As per homosexual players, I think their teammates should have the strongest word, considering that most locker rooms don't have private showers. Personally, I choose which teams to support based on performance on the field and moral conduct of its owners and players. I don't take into account sexual orientation, but will note if the owner cheats on a spouse.

That is insane. If you could do that, you could do the same to people of religion (or lack of it).

Look at the Boy Scouts of America. They are a private organization who up until recently denied both boys and leaders who were openly gay. Opening up their organization to openly gay boys (but still denying openly gay leaders) was their own decision and not the result of a lawsuit (or threat thereof). The biggest sponsor of the Boy Scouts of America is The Church of Jesus Christ of Latter-day Saints. Nearly every congregation of the LDS Church has a scout troop. The scout master of each of these congregation-based troops is LDS, but boys of all religious persuasions are welcome. The oath to be "morally clean" doesn't limit itself to any particular faith.

Now look to both presidential campaigns by Mitt Romney. Mitt Romney's family joined the LDS Church in the 1830s. His adversaries constantly called into question his Mormon faith. Huckabee even said that no true Christian could ever vote for a Mormon President. If people judge a candidate based on religion, why not judge corporations?

The main point I wanted to make is that individuals, and not the state, should be free to judge by whatever standard they want. Support organizations with values with which you agree while withholding support from those with which you disagree.

Comment Re:nonsense (Score 1) 398

It's not a state thing. It's not the government that's doing anything. It's a private organization that sets it's own fucking rules, dipshit. Just like some country clubs still won't let Tiger Woods become a member or even play because he's not racially "appropriate", the NBA has it's rules and he ran afoul of them, so they are punishing him. Not the state. Not the government. The club. The collection of rich old white men that he belonged to decided he had gone too far, and it had gotten too public.

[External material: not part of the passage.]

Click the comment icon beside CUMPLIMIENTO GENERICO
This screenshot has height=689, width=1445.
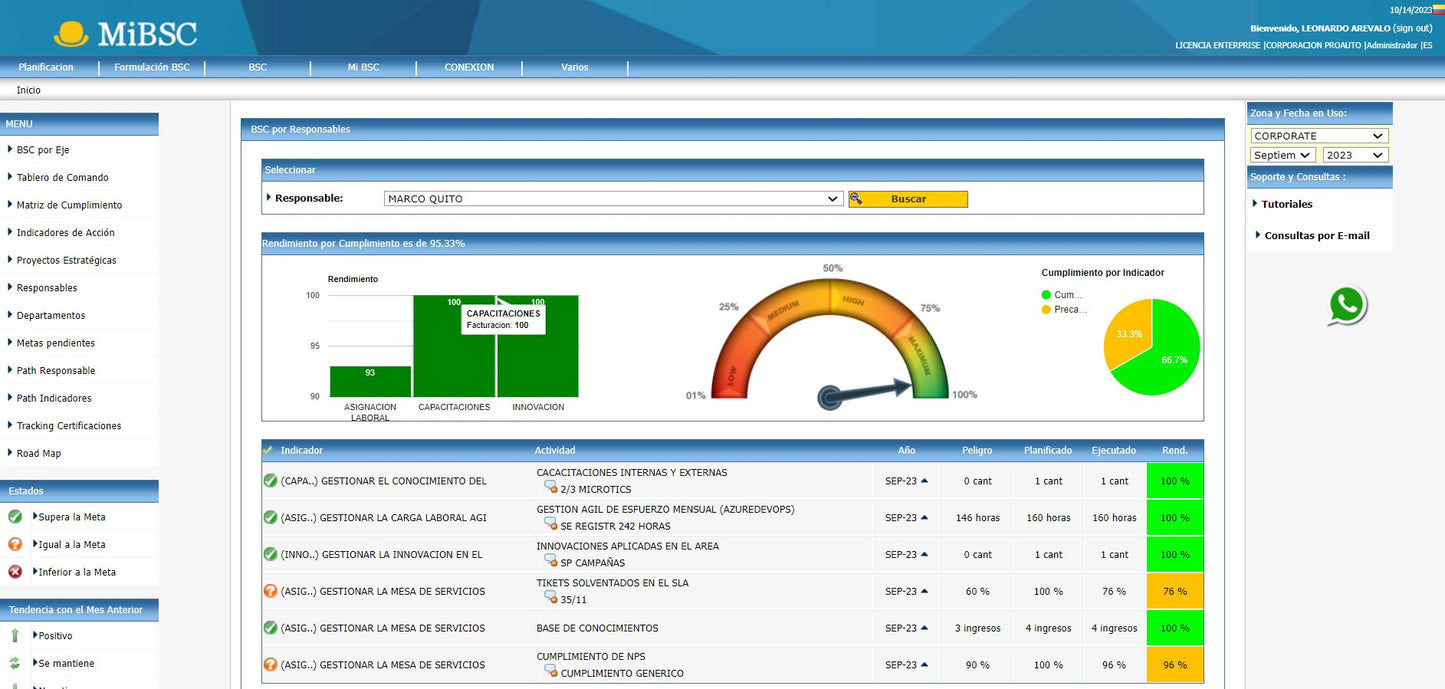click(x=550, y=672)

This isn't a place for your libertarian tirade, so can it.

If I owned a country club, I wouldn't let Tiger become a member because of his moral misconduct and the possible damage being associated with him could cause.

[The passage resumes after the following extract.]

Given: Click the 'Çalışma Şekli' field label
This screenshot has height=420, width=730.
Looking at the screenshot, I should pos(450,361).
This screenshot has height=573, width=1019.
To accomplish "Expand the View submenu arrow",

Comment Re:Racism or Thought Police? (Score 2) 398

So I guess you'd be cool with it if the NBA choose to enact a "No Homosexual Players Allowed" policy? After all, they're a private organization and don't have to respect anyone's legal rights, right?

Actually, as a private organization, it would be up to them to decide whether to disallow openly gay players and / or owners. Perspective owners and players would need to know of such a rule (and fans would want to know about it, too). Those who don't agree with such a stance would be free to not participate in nor support such an organization. No one's legal rights would be trampled.

As per homosexual players, I think their teammates should have the strongest word, considering that most locker rooms don't have private showers. Personally, I choose which teams to support based on performance on the field and moral conduct of its owners and players. I don't take into account sexual orientation, but will note if the owner cheats on a spouse.

Comment Re:Behind the curve (Score 1) 1040

Even if prices end up increasing by 10% but people's income increases by 20% then those people will be able to afford more items (and useful ones, like food and clothing)

Except only those making less than $15/hr will see that increase. As someone who earns more than minimum wage it won't benefit me, and in fact will take away much of my buying power.